CICC: DeepSeek technology breakthroughs, cost reduction leads to diverse applications.
11/02/2025
GMT Eight
CICC released a research report stating that DeepSeek will be launched globally by the end of January 2025, with a daily active users (DAU) of 22.15 million on the app side, ranking only behind ChatGPT in the total daily active users of AI products, and ranking first in terms of downloads in the Apple App Store in 157 countries and regions. The technical innovation and outstanding engineering capabilities behind DeepSeek's launch have led the global technology trends and are expected to further promote the popularization and scaling of AI applications, laying the foundation for cost reduction in end-to-end cloud applications. It is suggested to pay attention to investment opportunities in application layer under the background of domestic model performance optimization in 2025.
The main points of CICC are as follows:
DeepSeek V3 achieves leading cost-effectiveness through technological innovation and engineering optimization.
It adopts the self-developed MoE architecture with a total parameter size of 671 billion and 37 billion parameters activated per token, benchmarking against the GPT-4o in multiple dimensions. Technological breakthroughs include sparse expert model MoE, multi-head attention mechanism MLA, and innovative training target MTP, significantly improving inference efficiency. In addition, the FP8 mixed-precision training strategy is widely applied for the first time, balancing stability and cost-effectiveness, with a training cost of only 5.57 million US dollars in less than two months. The API pricing of V3 is as low as 0.5 yuan per million input tokens, greatly reducing the cost of use and promoting the widespread application of large models on the terminal side.

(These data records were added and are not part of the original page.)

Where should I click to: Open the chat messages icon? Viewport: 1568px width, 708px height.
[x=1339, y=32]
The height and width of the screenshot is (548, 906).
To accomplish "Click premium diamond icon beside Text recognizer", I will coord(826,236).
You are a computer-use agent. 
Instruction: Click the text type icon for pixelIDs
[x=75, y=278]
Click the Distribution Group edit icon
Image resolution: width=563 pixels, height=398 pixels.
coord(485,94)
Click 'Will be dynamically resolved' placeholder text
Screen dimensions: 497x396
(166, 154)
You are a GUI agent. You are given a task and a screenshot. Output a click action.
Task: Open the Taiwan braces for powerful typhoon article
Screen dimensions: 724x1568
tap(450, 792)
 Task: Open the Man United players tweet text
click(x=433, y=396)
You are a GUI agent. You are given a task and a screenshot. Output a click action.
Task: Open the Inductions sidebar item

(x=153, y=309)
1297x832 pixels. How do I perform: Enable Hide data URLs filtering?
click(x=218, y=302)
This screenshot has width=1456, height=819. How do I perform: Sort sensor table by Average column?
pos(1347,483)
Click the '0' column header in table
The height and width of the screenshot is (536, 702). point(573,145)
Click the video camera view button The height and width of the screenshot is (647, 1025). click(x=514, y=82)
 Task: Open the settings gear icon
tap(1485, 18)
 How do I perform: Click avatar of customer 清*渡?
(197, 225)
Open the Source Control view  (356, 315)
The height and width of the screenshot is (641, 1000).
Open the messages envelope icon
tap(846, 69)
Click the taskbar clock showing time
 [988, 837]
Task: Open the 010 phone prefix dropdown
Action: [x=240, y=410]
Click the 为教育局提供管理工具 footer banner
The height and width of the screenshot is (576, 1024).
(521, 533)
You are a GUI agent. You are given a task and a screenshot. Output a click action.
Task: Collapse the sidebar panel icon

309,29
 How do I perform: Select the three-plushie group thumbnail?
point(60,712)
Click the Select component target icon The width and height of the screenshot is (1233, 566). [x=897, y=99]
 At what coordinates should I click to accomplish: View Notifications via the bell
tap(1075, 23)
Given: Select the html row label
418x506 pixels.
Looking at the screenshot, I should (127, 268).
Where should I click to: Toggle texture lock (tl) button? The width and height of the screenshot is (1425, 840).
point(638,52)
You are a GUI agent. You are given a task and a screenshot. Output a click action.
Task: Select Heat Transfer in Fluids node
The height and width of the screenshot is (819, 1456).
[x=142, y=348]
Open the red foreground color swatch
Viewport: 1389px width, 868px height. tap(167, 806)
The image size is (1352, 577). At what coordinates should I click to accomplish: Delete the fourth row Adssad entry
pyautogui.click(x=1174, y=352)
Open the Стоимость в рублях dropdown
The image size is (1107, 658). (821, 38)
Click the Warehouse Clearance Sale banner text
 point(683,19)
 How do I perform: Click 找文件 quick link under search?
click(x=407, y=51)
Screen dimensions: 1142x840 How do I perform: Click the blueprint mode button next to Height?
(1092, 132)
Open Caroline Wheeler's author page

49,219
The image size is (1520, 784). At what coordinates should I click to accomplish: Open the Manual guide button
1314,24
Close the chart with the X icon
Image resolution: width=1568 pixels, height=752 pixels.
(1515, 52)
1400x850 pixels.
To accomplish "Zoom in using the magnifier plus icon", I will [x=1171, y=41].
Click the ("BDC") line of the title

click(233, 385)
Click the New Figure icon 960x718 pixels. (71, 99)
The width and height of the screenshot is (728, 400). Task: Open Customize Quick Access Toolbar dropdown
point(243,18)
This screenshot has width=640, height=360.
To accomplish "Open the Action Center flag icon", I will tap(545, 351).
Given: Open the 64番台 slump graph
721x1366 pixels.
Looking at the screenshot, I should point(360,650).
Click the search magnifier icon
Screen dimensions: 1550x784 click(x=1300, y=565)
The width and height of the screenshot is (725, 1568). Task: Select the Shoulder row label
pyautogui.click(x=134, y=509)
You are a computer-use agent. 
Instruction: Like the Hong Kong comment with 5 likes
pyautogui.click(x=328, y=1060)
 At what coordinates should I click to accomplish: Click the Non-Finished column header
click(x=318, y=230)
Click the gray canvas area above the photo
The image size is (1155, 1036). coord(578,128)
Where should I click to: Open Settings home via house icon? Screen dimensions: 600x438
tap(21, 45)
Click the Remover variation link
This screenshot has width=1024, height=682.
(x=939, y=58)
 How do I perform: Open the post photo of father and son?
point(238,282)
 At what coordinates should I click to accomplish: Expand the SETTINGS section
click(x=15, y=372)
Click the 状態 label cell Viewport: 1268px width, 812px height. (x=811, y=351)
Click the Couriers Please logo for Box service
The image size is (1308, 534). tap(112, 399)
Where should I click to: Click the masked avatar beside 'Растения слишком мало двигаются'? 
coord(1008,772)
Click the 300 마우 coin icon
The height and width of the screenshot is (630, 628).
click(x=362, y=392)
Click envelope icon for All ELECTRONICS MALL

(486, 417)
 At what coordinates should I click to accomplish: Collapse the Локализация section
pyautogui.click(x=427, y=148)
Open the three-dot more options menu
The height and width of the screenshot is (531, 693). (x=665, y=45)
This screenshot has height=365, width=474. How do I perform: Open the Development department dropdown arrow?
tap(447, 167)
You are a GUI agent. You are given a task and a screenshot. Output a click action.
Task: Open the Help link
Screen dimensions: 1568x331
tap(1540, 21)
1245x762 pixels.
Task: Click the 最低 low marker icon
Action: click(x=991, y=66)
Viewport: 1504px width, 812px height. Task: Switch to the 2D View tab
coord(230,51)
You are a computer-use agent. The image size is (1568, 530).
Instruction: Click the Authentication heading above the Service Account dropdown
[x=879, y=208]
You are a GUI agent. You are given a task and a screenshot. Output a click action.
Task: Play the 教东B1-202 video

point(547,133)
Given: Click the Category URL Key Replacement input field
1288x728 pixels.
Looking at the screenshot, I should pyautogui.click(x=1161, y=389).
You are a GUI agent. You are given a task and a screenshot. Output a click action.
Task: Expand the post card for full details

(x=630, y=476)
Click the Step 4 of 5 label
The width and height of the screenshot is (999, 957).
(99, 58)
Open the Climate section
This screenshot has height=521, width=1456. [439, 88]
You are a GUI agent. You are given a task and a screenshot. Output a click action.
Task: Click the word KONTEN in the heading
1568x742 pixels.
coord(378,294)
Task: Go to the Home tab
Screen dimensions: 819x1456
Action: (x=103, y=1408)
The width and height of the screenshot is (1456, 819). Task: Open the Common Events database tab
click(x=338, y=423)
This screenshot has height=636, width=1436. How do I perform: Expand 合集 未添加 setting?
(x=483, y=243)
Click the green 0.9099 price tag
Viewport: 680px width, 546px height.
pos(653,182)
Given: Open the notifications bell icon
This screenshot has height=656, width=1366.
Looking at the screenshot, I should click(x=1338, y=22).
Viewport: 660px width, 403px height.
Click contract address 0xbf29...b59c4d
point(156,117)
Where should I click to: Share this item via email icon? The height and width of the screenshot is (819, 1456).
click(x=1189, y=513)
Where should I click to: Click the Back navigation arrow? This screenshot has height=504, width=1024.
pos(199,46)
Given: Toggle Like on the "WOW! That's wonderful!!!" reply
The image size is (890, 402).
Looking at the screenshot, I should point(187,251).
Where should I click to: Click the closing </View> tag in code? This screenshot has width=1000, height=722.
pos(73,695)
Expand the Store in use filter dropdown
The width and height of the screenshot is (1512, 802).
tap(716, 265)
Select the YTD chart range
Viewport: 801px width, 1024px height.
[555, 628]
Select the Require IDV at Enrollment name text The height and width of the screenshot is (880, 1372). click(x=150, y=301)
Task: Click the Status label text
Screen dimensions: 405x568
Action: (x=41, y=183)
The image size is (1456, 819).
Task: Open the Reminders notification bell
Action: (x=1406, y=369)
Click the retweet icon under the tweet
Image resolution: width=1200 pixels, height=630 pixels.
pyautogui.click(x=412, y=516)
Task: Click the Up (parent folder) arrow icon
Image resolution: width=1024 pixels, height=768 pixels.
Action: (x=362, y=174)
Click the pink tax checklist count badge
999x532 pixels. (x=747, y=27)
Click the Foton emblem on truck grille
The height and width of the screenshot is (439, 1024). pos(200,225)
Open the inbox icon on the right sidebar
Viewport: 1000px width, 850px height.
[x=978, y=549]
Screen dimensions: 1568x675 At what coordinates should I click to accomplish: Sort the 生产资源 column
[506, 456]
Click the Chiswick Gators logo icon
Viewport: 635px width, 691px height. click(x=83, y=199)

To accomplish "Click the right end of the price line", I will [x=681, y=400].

DeepSeek R1 series achieves marginal breakthrough in reasoning ability through reinforcement learning (RL).
R1 Zero skips the traditional large-scale supervised fine-tuning (SFT) process and directly trains the base model through reinforcement learning, achieving capabilities comparable to OpenAI o1, verifying the potential application of RL in large language models. Building on R1 zero, R1 further optimizes algorithms to address issues such as language consistency. By optimizing Nvidia's PTX instruction set at the low level, the R1 series improves cross-platform compatibility and enables compatibility with domestic chips. The efficient inference and low cost of R1 release its potential in industrial applications, further promoting the popularization and scaling of AI applications.
DeepSeek Janus-Pro model excels in image understanding and generation, achieving architectural unity.
Janus-Pro uses two encoders to handle image understanding and generation separately, sharing a Transformer network, and adopts a three-stage training optimization to improve the model's adaptability to real scenes, with better results than overseas achievements such as Dalle 3.
DeepSeek will bring three dimensions of industry impact:
1) Data will shift from "scale-driven" to "quality-first";
2) Distillation technology will drive lightweight models to meet high performance, high efficiency, and further promote large-scale end-side deployments;
3) Both domestic and foreign giants will follow suit, potentially ushering in technological equality, with engineering capabilities and ecosystem construction still being key factors for enterprises to build competitive barriers.
Risk Warning: Technological iterations may not meet expectations, and downstream commercialization may not meet expectations.